According to a Google review of the firm posted in May, the poster had used Dickason Law for her mortgage closing three weeks earlier, and she had just found out that the seller's mortgage lender never received the funds from escrow. Consequently, the seller was still being asked to pay the mortgage. “About $170,000 is mysteriously missing,” the poster said, adding that she'd notified authorities.

More claims against the title insurer over residential closing transactions handled by Dickason Law are likely in the offing, Investors Title said.

Investors Title filed suit on May 14. The firm shut its doors and laid off its employees the next day.

Dickason Law's other title insurer, North American Title, likewise pulled its agency agreement, then filed a similar suit against the firm on May 29.

Dickason Law's bank accounts have been frozen as the title insurers conduct the forensic audit, according to court filings.

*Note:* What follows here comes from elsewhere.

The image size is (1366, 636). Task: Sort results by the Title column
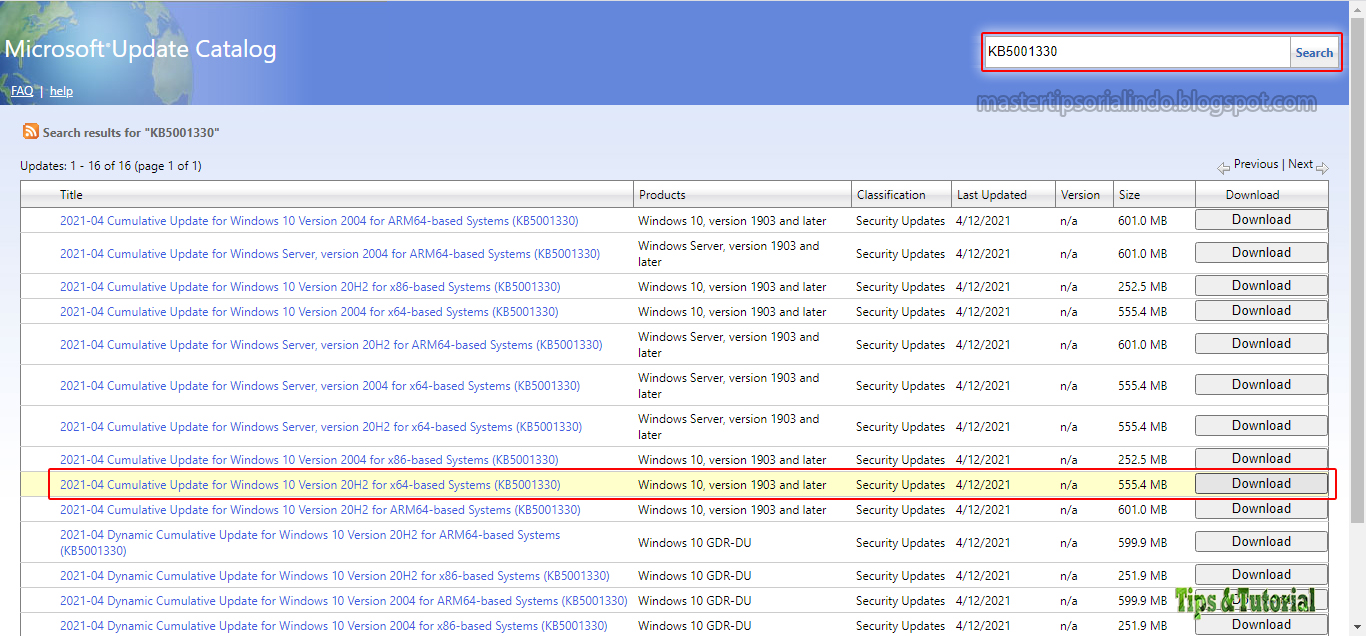click(x=71, y=194)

Dickason, along with Dickason Law Group and Prattus Title, “are cooperating fully with Investors Title Insurance Company's audit of the law firm's accounts and practices,” he said in a statement provided by his lawyer, Matt Pearce of Stovash, Case & Tingley.

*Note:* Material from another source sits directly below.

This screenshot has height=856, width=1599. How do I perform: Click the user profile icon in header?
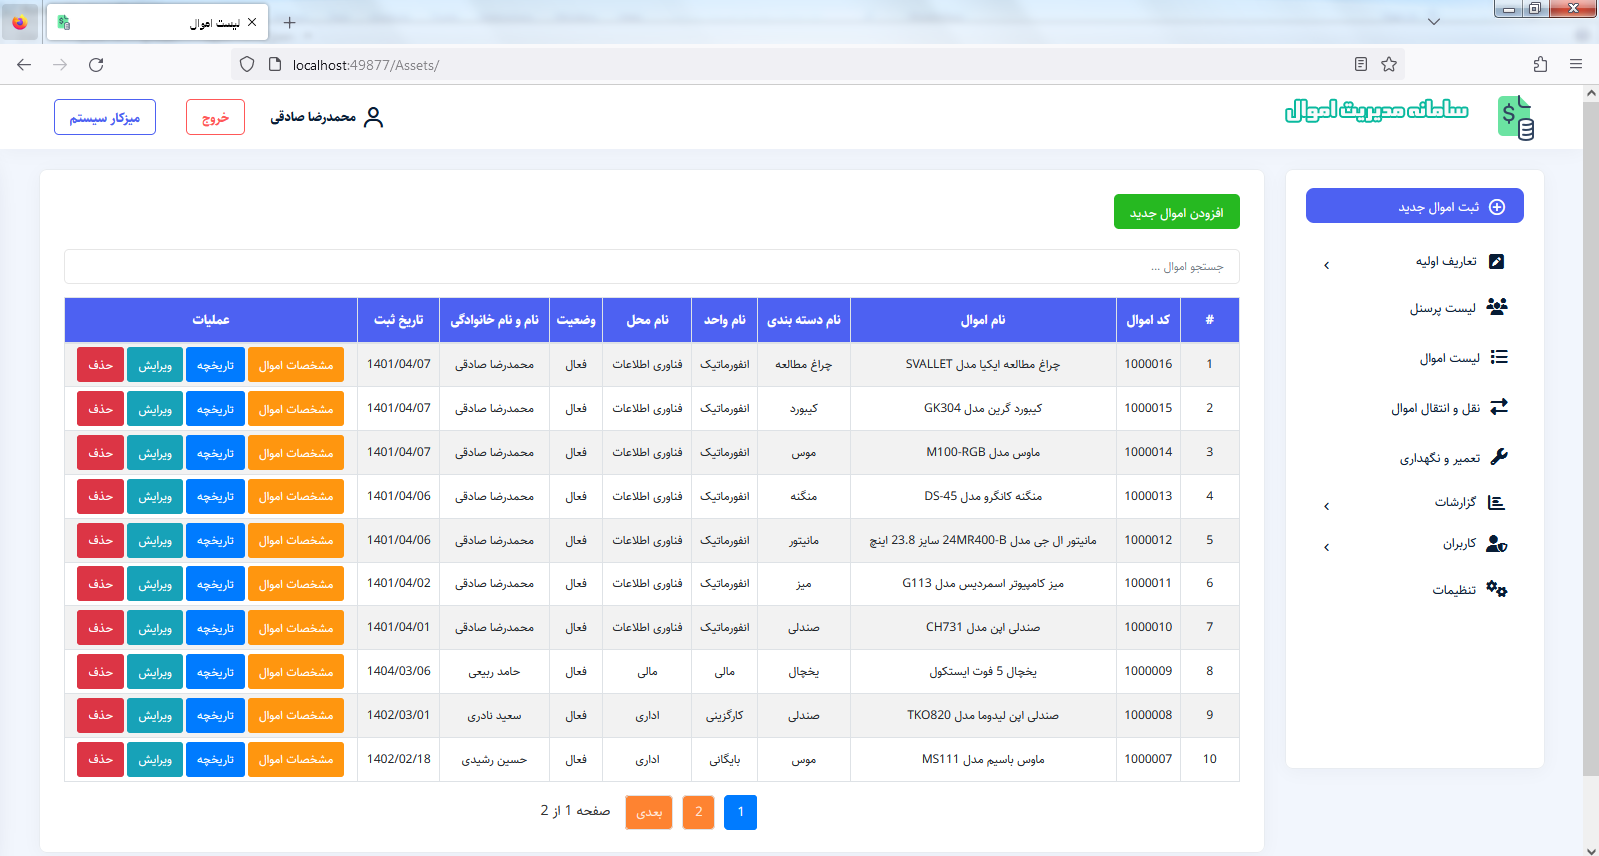373,117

“Dickason Law Group and Prattus Title have provided Investors Title with bank account statements, wire details, and other accounting documents. Investors Title has also been provided with full access to Qualia, the software used by Dickason Law Group and Prattus Title for real estate closing transactions. Because the audit is ongoing, the defendants are not able to offer any further comment at this time,” the statement said.

Investors Title's lawyer, Schneider, represented Morris Hardwick Schneider, one of the Southeast's largest residential real estate firms, in a 2014 suit against its majority owner, Nathan Hardwick IV, alleging that roughly $30 million was missing from that firm's trust accounts,

Nathan Hardwick is serving a 15-year prison sentence after a federal jury unanimously convicted him last October on 21 counts of wire fraud plus separate counts of conspiracy to commit wire fraud and making false statements to banks. Asha Maurya, the former controller for Morris Hardwick Schneider's closing operation, is serving a seven-year prison term after pleading guilty to a single count of wire fraud.

That case caught the attention of the residential real estate community in Atlanta and nationally, because of the firm's size and the magnitude of the escrow shortfalls. At its peak Morris Hardwick Schneider, which handled both closings and foreclosures, had about 800 employees in 13 states.

Fidelity ultimately spent $29.5 million plugging Morris Hardwick Schneider's escrow accounts, but the firm nonetheless filed for bankruptcy in 2015 because of an exodus of both clients and lawyers.